Es ist müßig, erneut auf die Vorteile auch für den Polizeiapparat hinzuweisen, wenn alle eingesetzten Beamten individuell gekennzeichnet sind; aber einzelne renitente Beamte bieten uns so natürlich ein weiteres Argument. Welchen Grund sollte ein einzelner Beamter nun noch haben, sich der Kennzeichnung zu verweigern und somit die für ihn geltende Verwaltungsvorschrift zu ignorieren? Es kann nur sein, dass dieser Beamte vorhat, sich im Einsatz rechtswidrig zu verhalten und Angst davor hat, dabei erkannt und dafür belangt zu werden. Jeder Beamte und Bürger weiß, dass das Gewaltmonopol beim Staat liegt. Das bedeutet, dass die Polizei in bestimmten Situationen physische Gewalt gegen Bürger einsetzen darf. Nur wenn dieser Einsatz der Gewalt unverhältnismäßig ist, muss ein Polizist Konsequenzen fürchten.

Insgesamt können wir feststellen, dass die praktische Umsetzung noch nicht abschließend gelungen ist, die Polizei MV aber auf einem richtigen Weg ist. Die einzelnen renitenten Beamten werden früher oder später den Dienst aufgeben müssen oder – so unser Wunsch – sich dem Willen des Gesetzgebers, der Vorgesetzten und schließlich der Bevölkerung beugen.

Bezüglich der Fragestellung, in wie weit die Verwaltungsvorschrift auch für in Mecklenburg-Vorpommern eingesetzte Beamte anderer Landespolizeien oder der Bundespolizei bindend ist, muss vorerst wohl akzeptiert werden, dass für die Kennzeichnung letztlich die Gesetzgebungskompetenz fehlt.
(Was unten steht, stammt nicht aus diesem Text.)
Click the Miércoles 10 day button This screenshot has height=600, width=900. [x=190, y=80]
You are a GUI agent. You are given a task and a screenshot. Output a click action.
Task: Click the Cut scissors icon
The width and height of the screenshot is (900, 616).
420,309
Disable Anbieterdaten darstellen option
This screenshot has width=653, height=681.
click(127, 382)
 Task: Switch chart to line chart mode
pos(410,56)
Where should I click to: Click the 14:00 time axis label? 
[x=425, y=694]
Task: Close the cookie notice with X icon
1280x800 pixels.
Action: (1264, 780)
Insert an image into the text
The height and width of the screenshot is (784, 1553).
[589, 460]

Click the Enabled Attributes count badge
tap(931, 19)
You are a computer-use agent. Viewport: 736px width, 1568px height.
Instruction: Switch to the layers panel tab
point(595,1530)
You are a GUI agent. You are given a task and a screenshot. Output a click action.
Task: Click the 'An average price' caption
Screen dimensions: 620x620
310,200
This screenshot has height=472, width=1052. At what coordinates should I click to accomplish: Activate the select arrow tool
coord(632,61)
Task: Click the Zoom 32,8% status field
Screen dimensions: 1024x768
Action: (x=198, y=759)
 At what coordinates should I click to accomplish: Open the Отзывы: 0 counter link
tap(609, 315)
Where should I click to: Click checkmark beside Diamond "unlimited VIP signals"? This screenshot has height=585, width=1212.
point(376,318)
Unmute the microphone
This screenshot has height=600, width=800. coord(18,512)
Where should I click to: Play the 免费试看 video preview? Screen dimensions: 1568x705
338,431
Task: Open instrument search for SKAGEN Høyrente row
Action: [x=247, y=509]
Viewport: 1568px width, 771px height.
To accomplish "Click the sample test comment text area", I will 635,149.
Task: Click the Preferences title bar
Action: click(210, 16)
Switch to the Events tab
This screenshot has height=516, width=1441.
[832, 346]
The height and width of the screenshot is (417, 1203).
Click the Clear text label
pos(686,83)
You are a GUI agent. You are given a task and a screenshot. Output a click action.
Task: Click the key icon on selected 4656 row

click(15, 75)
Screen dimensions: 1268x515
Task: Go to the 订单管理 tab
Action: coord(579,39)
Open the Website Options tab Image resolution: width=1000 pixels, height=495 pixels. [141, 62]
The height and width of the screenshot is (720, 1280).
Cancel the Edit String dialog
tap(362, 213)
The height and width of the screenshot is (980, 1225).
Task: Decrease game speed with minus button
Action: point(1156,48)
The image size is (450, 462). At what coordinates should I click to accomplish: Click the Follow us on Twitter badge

Polizeibeamte anderer Bundesländer per Gesetz zu verpflichten, wird sich zudem in der Praxis nur schwer organisieren lassen. Im Zweifel werden andere Bundesländer ihre Polizisten nicht nach M-V entsenden, wenn auf eine Kennzeichnung gepocht wird und die Polizei Mecklenburg-Vorpommern stünde in einem solchen Falle vor Problemen.

Was dies in der Praxis für künftige Polizeieinsätze rund um die Heimpiele des F.C. Hansa bedeutet, lässt sich zum gegenwärtigen Zeitpunkt noch nicht voraussagen. Das Heimspiel gegen den 1. F.C. Magdeburg, bei welchem nicht gekennzeichnete Berliner Polizisten in den Umlauf der Südtribüne eindrangen und so maßgeblich zu einer Eskalation der Situation in der Halbzeitpause am Rolltor beitrugen, zeigte jedenfalls schon mal, wie es nicht sein sollte. Wird die Kennzeichnungspflicht dadurch ausgehebelt, dass in kritischen Situationen Beamte von Polizeien, die nicht dem Land Mecklenburg-Vorpommern unterstellt sind, eingesetzt werden, um im Zweifel die Strafverfolgung von Verfehlungen der Polizei zu erschweren, ist dies sicher weder im Sinne der seit Jahresbeginn geltenden Verwaltungsvorschrift, noch des Bürgers.